Case in point: two people were recently arrested by police officers and ended up in court in front of a judge on a charge of “manspreading“. Which is that thing where a guy on a train sits with his legs unnecessarily wide apart taking up too much room. Arrested. Taken to court.
I don’t really want to bring this case up by talking about men’s rights and feminism. The abuse of authority by state agents grossly overreaching beyond any reasonable interpretation of criminal action is a far more relevant and important angle than the gendered aspect, and it was originally reported in the context of some unsettling data about numbers-driven policing. I should be putting on my anarchist hat for this one and leaving my feminist headwear on the rack.
But it was the feminist blogosphere that drew it to my attention in the first place, and the context of the way it’s been reported there doesn’t seem to go any further than “lol, men”. And this drives me crazy, not because I’m worried about being a member of the most oppressed demographic suffering at the hands of those evil feminists, but because that’s the standard dumb MRA narrative and you’re playing right into it.
The Internet provides a surfeit of wankers who claim misandry at any opportunity, no matter how ridiculous, and who absolutely do not need to be handed any more ammunition. “Feminists want me to be locked up just for sitting down in a way they don’t like” is exactly the kind of ludicrous, persecution-complex nonsense they’d have been saying months ago. And now there are sizeable feminist groups online who seem willing to abandon every other principle for the chance to score a point against those terrible MRAs – but are actually doing unprecedented work to vindicate their victimised worldview.

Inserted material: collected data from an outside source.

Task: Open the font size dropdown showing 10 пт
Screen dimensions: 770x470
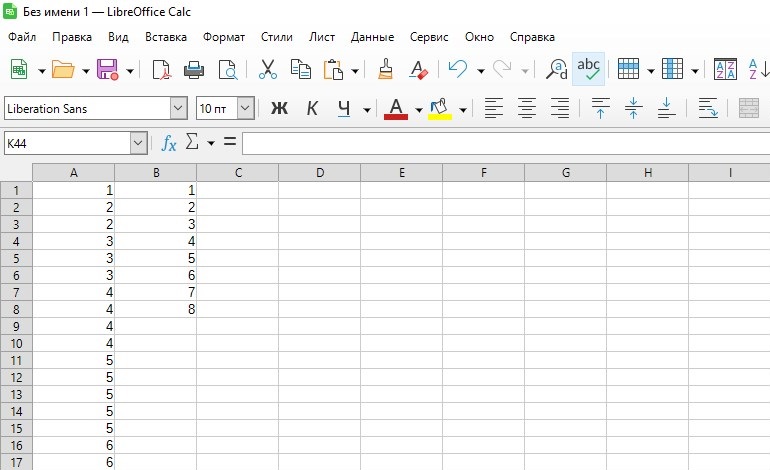Action: [x=245, y=108]
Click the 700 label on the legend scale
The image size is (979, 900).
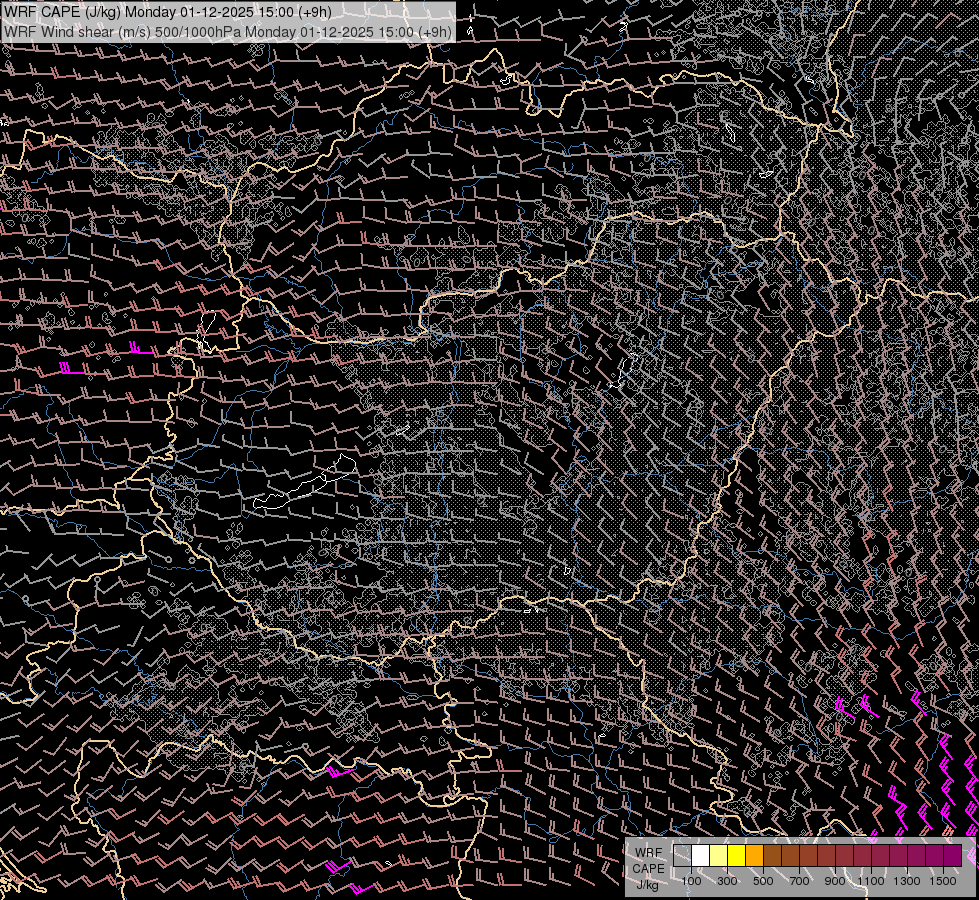coord(799,881)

This isn’t about me shifting from one side toward the other in some notional “feminism vs. MRA” battle. The Men’s Rights Movement has very little to do with men’s rights and is far more interested in misogyny and disparaging feminism at any opportunity. And the people I know who’ve been most effective in actually supporting men’s rights have been strongly-identified feminists, for whom understanding and combating the way men are systematically harmed and demeaned by sexist assumptions and prejudice is an integral part of that philosophy.
But that just makes it all the more important that feminists take stories like “arrested for manspreading” seriously as an issue of government intrusion, and don’t laughingly support the same kind of coercive state power they’ve objected to before, now that they’re finally not the ones getting screwed over for once.
Otherwise what happens is: MRAs see women cheering while men are arrested for a seemingly trivial offense; they post their own pictures of women similarly guilty of taking up unnecessary space; they get mocked and accused of being creepy for taking pictures of women on public transport; they note the disparity in the way the genders are treated and conclude yet another case of sexism against men; the “evil man-hating feminists” narrative is reinforced; and this time they haven’t even had to distort reality to do it.
I’m a feminist because we’re supposed to be better than this.
Two posts in a row about standing up for people I disagree with, because ideological consistency is more important than maintaining tribal bounds. Maybe tomorrow I’ll go for the hat-trick and write about my soft spot for Peter Hitchens.